Why Does Costco’s $4.99 Rotisserie Chicken Taste… Soapy? A hunt for answers
- Foods
- March 17, 2023
- No Comment
- 4
Well, I got my chicken in Connecticut. What about the thread goers?
Abraham, a stalwart member of Costco for the past decade, told me over the phone that he buys the chicken at least “a couple times a year” — in Southern California. (Hoping not to tie his identity to his Reddit account, he asked to have his last name omitted.) When he first noticed the chemical taste earlier this year, it was “mild” and mostly on the skin of the chicken isolated. He mentally cataloged it, but rushed ahead and bought another chicken.
The second time? “We just threw it away,” he said. “We neither ate it nor gave it to the children.”
Another Californian, Shawn LaVrar, told me in a DM that they’d noticed the soapy taste about three times in the last few years — including on the chicken’s skin.
Additionally, a Washington, DC-based writer reported for Today.com that his recent Costco rotisserie “didn’t taste any different,” while a San Francisco-based reporter wrote for Insider last year that her Costco rotisserie chicken “didn’t taste any different.” tasted unnatural.
was i onto something Foster Farms did not respond to a request for comment. So I called Harshavardhan Thippareddi, PhD, a professor of poultry science at the University of Georgia, and smugly waited for a verbal pat on the back for cracking the Soapy Chicken code. Instead, he nipped that theory in the bud.
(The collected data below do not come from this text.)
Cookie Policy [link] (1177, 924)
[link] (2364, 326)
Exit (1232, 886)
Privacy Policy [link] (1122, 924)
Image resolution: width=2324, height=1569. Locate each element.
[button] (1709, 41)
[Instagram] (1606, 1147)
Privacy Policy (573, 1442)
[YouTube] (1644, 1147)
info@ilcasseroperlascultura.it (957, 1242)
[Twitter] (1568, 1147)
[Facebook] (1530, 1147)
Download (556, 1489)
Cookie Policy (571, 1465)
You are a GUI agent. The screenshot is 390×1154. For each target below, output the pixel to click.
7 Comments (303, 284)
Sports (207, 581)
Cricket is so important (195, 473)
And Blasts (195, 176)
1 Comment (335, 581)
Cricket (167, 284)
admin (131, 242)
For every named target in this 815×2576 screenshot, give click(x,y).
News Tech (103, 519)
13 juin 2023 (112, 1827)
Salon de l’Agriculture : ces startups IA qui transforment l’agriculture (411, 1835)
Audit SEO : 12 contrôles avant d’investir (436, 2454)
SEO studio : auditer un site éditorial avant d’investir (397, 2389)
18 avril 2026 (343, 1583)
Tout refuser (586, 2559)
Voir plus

Costco, the mega-powered chain that it is, probably standardizes chicken preparation across its suppliers, he said, so one farm is unlikely to come out with noticeably worse chicken than the next.
“They tell all their suppliers, ‘Hey, we want you to do this,'” he said. “It’s not the fault of the processor or the supplier.” (Costco did not respond to a request for comment.)
While my geography theory was quickly becoming obsolete, and with it my confidence in my investigative skills, he offered another culprit: phosphate. He said fried chicken, which tends to be dry during the cooking stage, is often injected with the chemical compound by many poultry suppliers to keep it extra juicy. In fact, Costco’s fried chickens contain phosphate alongside a laundry list of other ingredients with very long names. And while consumers should ideally not taste phosphate, Thipareddi said some are more sensitive to the chemical than others.
Perhaps people who tasted soapy notes in Costco chickens were reacting to the phosphate. When I Googled various permutations of “phosphate,” “chicken,” and “soap,” a 2007 study published in the Journal of Applied Poultry Research stopped me. Researchers from Texas Tech and Auburn University found that “excessive phosphate intake can cause a ‘soapy’ taste, rubbery texture and poor color.”
The California Dried Plum Board, which proposed replacing phosphates with…dried plums, also noted in a 2011 “Bulletin” that “alkaline phosphates result in a ‘soapy’ taste when used in too high a concentration.” I would have to assume that the California Dried Plum Board has a financial interest in stuffing dried plums as an industrial additive for millions of chickens, but hey, evidence is evidence.